After 56 years in business, Louisiana’s longest tenured “record shop” will shutter its doors at the end of the year. Located on East Main Street in Ville Platte, Louisiana, Floyd’s Record Shop made the tiny town a destination for decades for music fans around the world in search of Cajun, zydeco and swamp pop grooves.
“Basically, we just couldn’t cut it anymore,” says owner Floyd Soileau. “The last two years have just been horrible. Like I told several people, having a record store now is like having an antique shop. I talked to the staff about six months ago and we discussed the situation. Luckily most of them are close to retirement now. We’ll start discounting product in December and keep discounting it week by week until we close. Whatever is left over we’ll auction off in January. I thought I was sitting on a white elephant with the building, but it was sold it to a CPA firm that’s going to put their offices in it.”
Floyd’s Record Shop will still exist online, selling Soileau’s house labels—Swallow, Maison de Soul and Jin, as well as independent labels such as CSP, Arhoolie and La Louisiane. It will also continue to offer Cajun gift items like aprons, seasonings and T-shirts.

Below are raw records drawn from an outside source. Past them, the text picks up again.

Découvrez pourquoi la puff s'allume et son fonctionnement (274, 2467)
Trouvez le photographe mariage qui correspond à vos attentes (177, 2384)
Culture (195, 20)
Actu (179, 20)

“I got in the record business in the summer of 1956,” recalls Soileau, a recipient of OffBeat’s Lifetime Achievement Award in Music Business in 2000. “I was working as a local DJ at KVPI here. The owner suggested I should open a record shop underneath the radio station. I went to New Orleans with my [now] late brother. We went to all the record distributors buying 45s and I bought an inexpensive Decca phonograph.
“I spent $240. I sold phonographs, because I knew with every one I sold, I got a repeat customer interested in buying records to play on it.
“It was a good time to get in the business because stuff was happening. Rhythm and blues and rock ‘n’ roll were taking off. Dick Clark was on TV every day and the music business was starting to take off. Will I miss it? Sure. But I have no regrets.”